Now you create the signed update files (called .auth files)

sign-efi-sig-list -k PK.key -c PK.crt PK PK.esl PK.auth

sign-efi-sig-list -k PK.key -c PK.crt PK noPK.esl noPK.auth

copy the two .auth files to your USB key and you should now be able to use KeyTool to insert them into where the platform key is.  Go to ‘Edit Keys’, select the ‘The Platform Key (PK)’ and then ‘Replace Keys(s)’.  Navigate the file Chooser to your PK.auth file and you now are the platform Owner.  Press ESC to go to the top level menu and it should tell you the platform is in User Mode and Secure Boot is enabled.  Now verify you can move back to Setup Mode by going to ‘Edit Keys’, ‘The Platform Key (PK)’ and this time selecting the first entry (showing the GUID you chose for your platform key) and then ‘Delete with .auth file’.  This time navigate to noPK.auth and select it.  The platform key should now be gone and when you ESC to the top menu it will tell you you are in Setup Mode.  You now own your own platform and can move easily between setup and user modes.
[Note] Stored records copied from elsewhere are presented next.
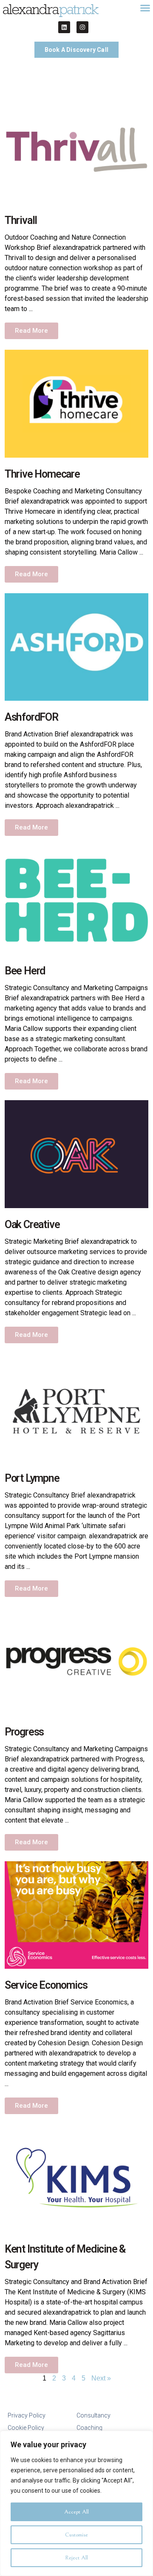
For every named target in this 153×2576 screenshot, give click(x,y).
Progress (24, 1732)
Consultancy (93, 2415)
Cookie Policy (26, 2427)
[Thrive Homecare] (76, 403)
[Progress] (76, 1661)
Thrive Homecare (42, 474)
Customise (76, 2534)
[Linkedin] (64, 27)
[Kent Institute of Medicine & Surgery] (76, 2178)
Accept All (76, 2511)
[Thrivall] (76, 149)
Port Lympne (32, 1478)
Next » (101, 2378)
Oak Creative (32, 1224)
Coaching (89, 2427)
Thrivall (21, 220)
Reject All (76, 2557)
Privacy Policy (26, 2415)
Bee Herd (25, 971)
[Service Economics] (76, 1915)
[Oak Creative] (76, 1153)
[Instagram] (82, 27)
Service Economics (46, 1985)
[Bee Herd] (76, 900)
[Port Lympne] (76, 1407)
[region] (76, 2503)
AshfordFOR (31, 717)
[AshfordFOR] (76, 647)
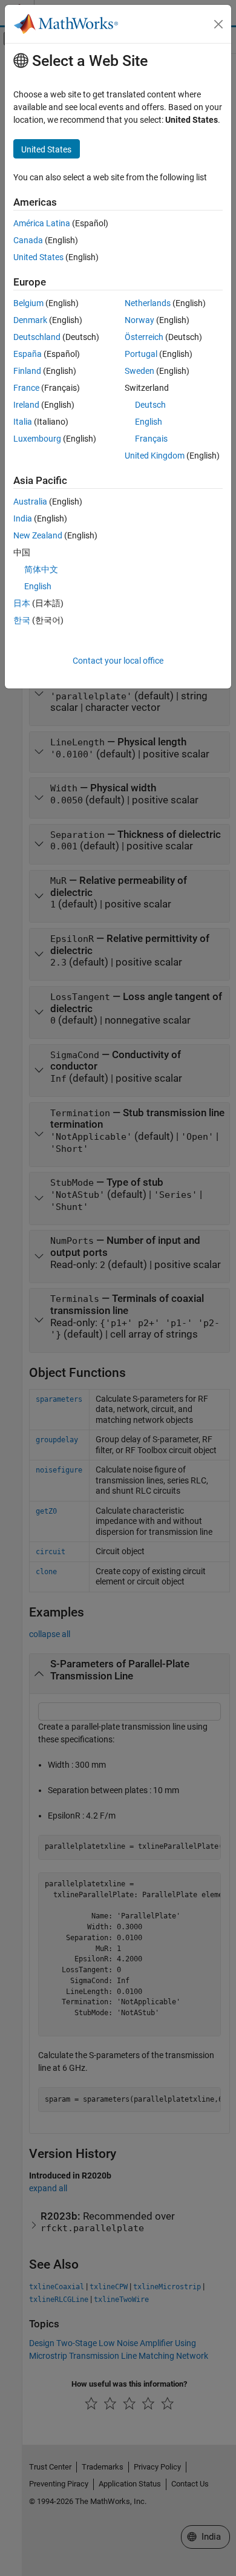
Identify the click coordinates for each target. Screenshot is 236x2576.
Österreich (144, 337)
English (148, 422)
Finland (27, 371)
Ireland (26, 405)
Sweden (139, 371)
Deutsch (150, 405)
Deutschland (37, 337)
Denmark (30, 320)
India (22, 518)
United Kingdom (155, 455)
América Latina (41, 223)
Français (151, 438)
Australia (30, 501)
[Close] (218, 24)
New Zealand (37, 535)
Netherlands (148, 303)
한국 (21, 620)
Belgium (28, 303)
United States (38, 257)
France (26, 388)
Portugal (141, 354)
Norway (139, 320)
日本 (21, 603)
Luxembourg (37, 438)
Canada (28, 240)
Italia (22, 422)
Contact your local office (118, 660)
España (27, 354)
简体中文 (41, 569)
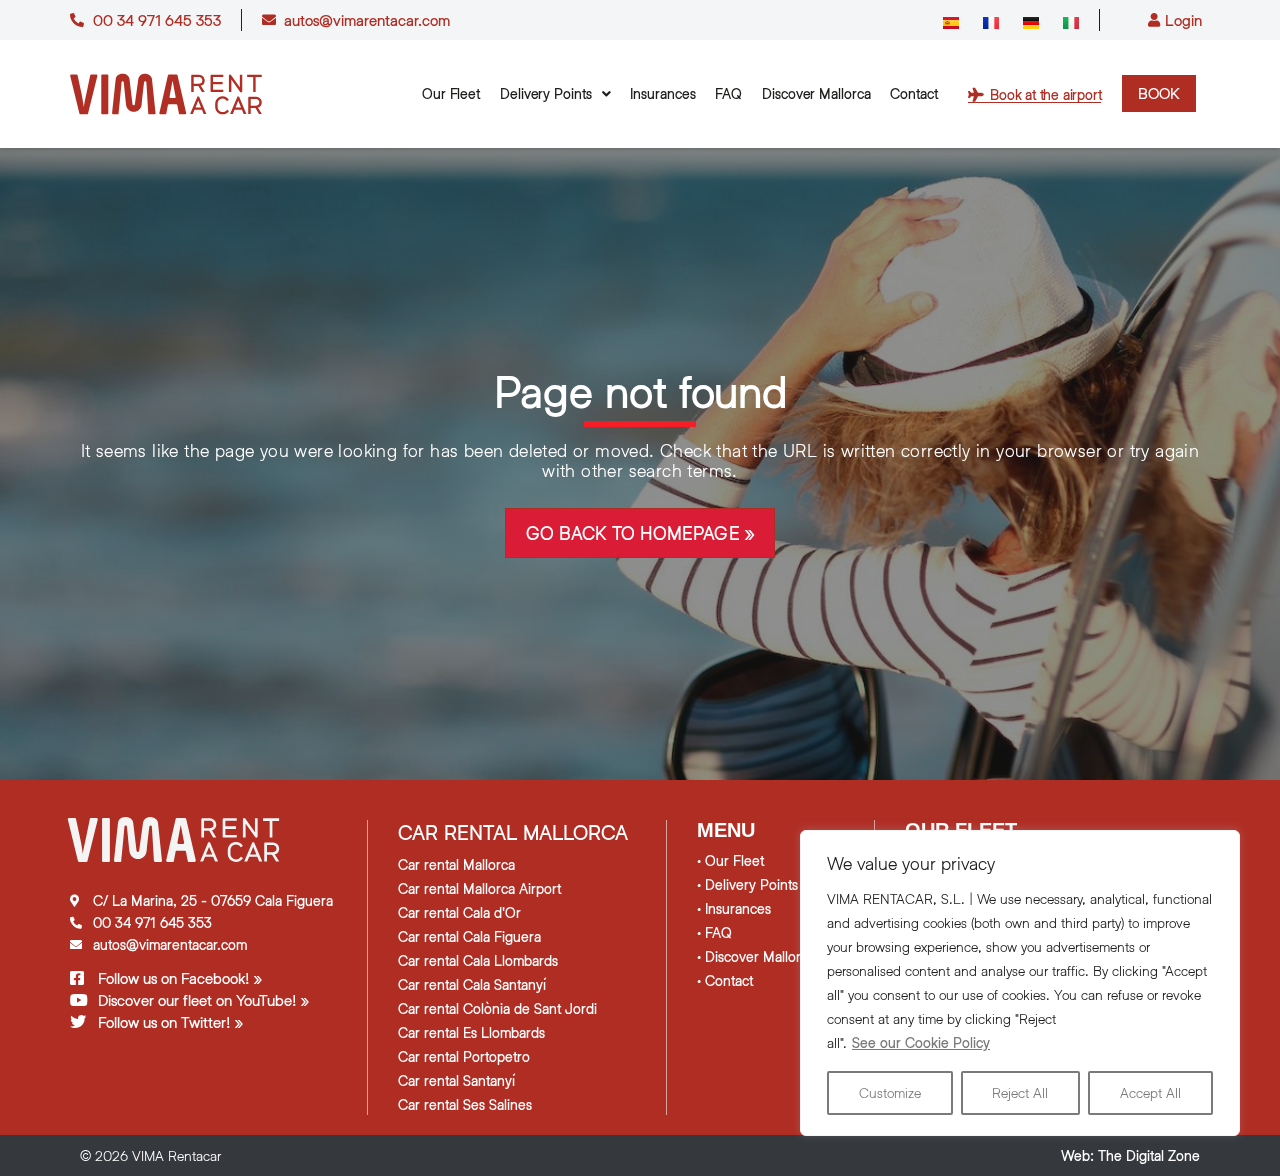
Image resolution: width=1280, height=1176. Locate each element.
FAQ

Replace or Edit the rest of the Keys

Now you own your own platform, restoring or replacing the current platform keys is easy.  Where you saved the original keys, you should have a KEK.esl and a db.esl file.  If you find that KEK and db are blank, you can restore them with this file, simply place the platform into Setup Mode, go to ‘Edit Keys’, ‘The Key Exchange Key Database (KEK)’ and ‘Replace Key(s)’ and finally navigate to the KEK.esl file you saved.  You can also do the same thing with db.esl

Now your platform should be back to its original condition except that you own the Platform Key and can decide easily to flip it into Setup Mode.  Once in setup mode, you can edit the actual keys.  One thing you can do is create your own signature key (using the method above for PK) and place it into db.  You could also (assuming you never plan to boot windows) delete all the microsoft keys from the system.  Beware if you decide to do this that some of your UEFI drivers may be signed by microsoft keys, and removing them all may limit the functionality of your UEFI platform.  Additionally, any UEFI update to your system is also likely to come signed with the microsoft keys, however, in this case you can put the Microsoft keys back before doing the update.

If pieces of your UEFI system do need to be signed, it might be possible to extract them and sign them with your key instead of Microsoft’s, but I haven’t yet found a system that needs this, so I don’t really have much of an idea how to do it.

Remember to move your platform back to User Mode to enable secure boot before you exit KeyTool.